Which is better: An estimate of “roughly 2 weeks” or an estimate of “4.75 days”? Personally I favour accuracy over precision. “4.75” is attractive because it very precise and a smaller number, but “roughly 2 weeks” might be more accurate. And estimating must be accurate to be any use for planning.
Defining accuracy and precision
In common parlance “accuracy” and “precision” are used interchangeably but in the scientific world they are different. Accurate means the measure is correct. Precise means the measure is consistent with other measurements. Of course the ideal is where a measurement is both accurate and precise. The nightmare scenario is when your measurement is both inaccurate and imprecise.
Accurate Estimation
Accuracy: The closeness of a given measurement to its true value, i.e. whether the measure is correct.
If I have to choose between accuracy and precision then I’ll go with accuracy. If our example item really does take “roughly 2 weeks” then the estimate is accurate. If most of the estimates are accurate then I can work with them and put together a schedule, which in my world means a Release Plan.
Precise Estimation
Precision: The stability of that measurement when repeated many times, i.e. whether the measurement is consistent with other measurements.
“4.75 days” is a very precise estimate. The number of significant figures increases with the precision of a measurement (NDT: Significant Figures (Digits)). So a high number of significant figures (Significant digits) implies a high precision. In this case the estimate suggests we’ve built up an estimation process that allows us to estimate items precisely to the quarter day. Usually only possible by collecting and comparing a lot of estimates.
The two significant places in our “4.75 days” estimate says nothing about the accuracy of the measurement. Who cares about that last 0.75 days of the estimate if the whole estimate is out by 10 days!
In contrast “Roughly 2 weeks” is not at all precise.

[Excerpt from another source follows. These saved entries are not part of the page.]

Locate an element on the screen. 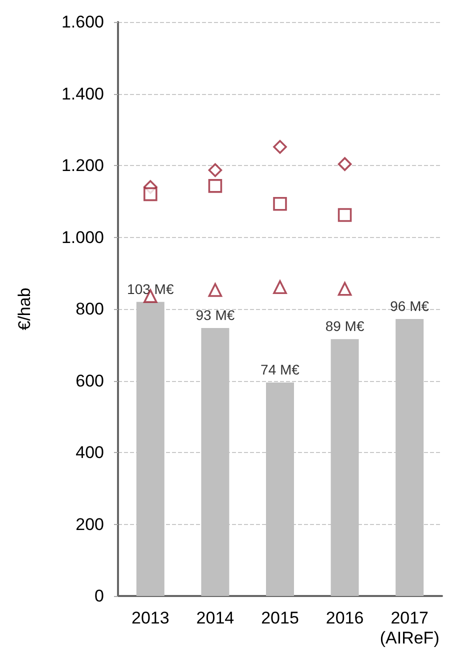 This screenshot has height=661, width=450. y-tick-label: 200 is located at coordinates (90, 524).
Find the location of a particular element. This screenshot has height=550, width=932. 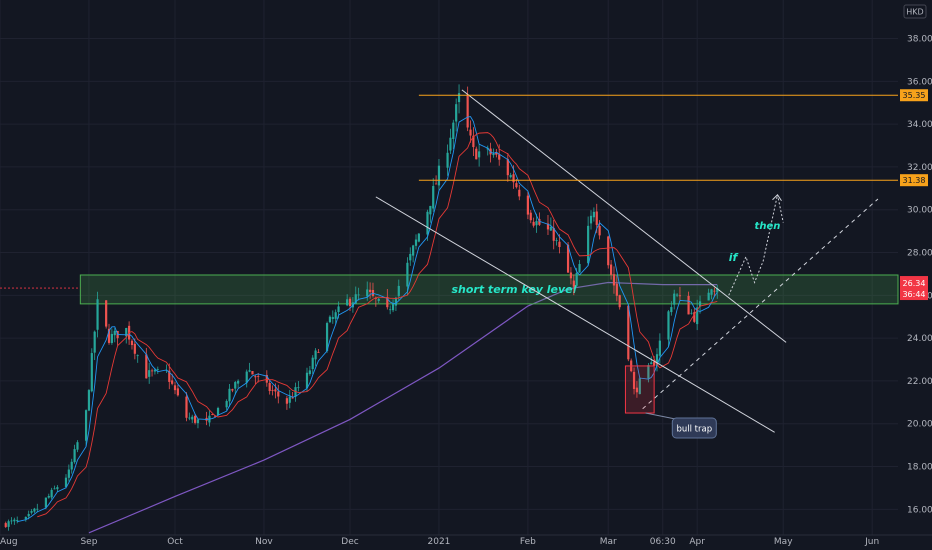

key-zone: short term key level is located at coordinates (450, 290).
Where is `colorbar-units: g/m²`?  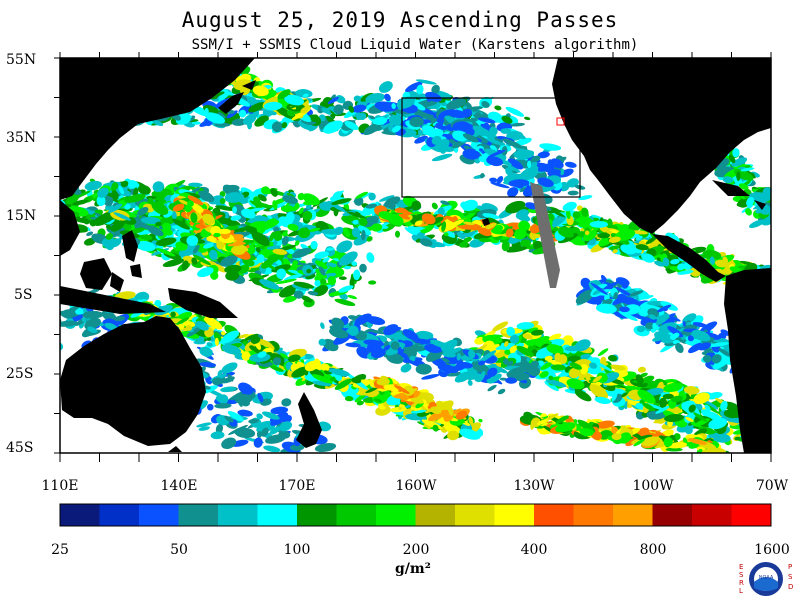
colorbar-units: g/m² is located at coordinates (413, 569).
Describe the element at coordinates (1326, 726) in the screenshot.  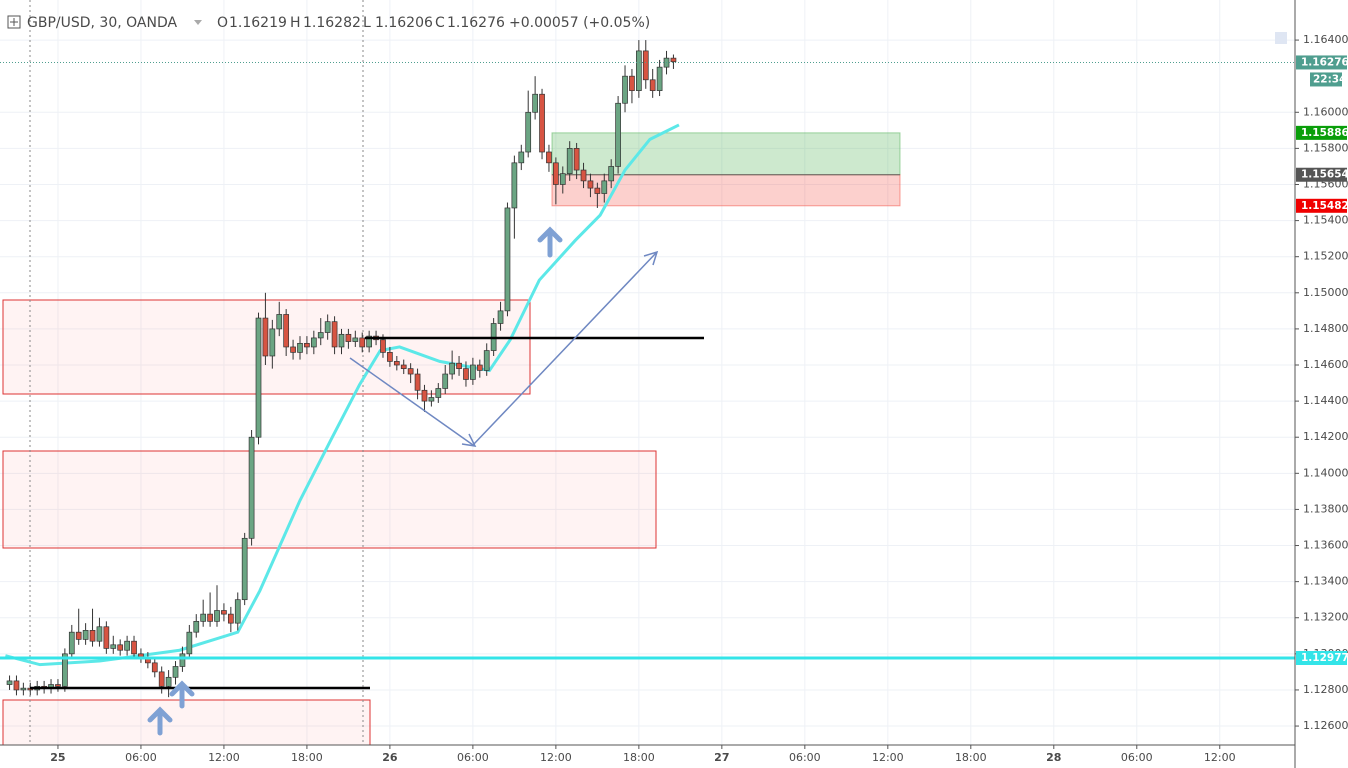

Anything between 10 and 20 days might be “roughly 2 weeks”. That might bother other people but not me. I don’t really care whether a particular item takes 10 days or 20. I care more that the average for all “roughly 2 weeks” items is 14 days.
I’m also conscience that a precise estimate often comes from a longer estimation process. The time invested in estimation is time people are not building stuff. I’d prefer they were developing so try to minimise estimation effort.
A rough but accurate estimate is good enough for me.
References
NDT Resource Center. (n.d.). NDT: Significant Figures (Digits). Author.
Wikipedia. (n.d.). Accuracy and Precision. Author.
Truly succinct framing of an often difficult topic. Getting the senior management bought into this over the medium-term is the main precursor to this for a down on the ground project manager. Shouldn’t be too hard.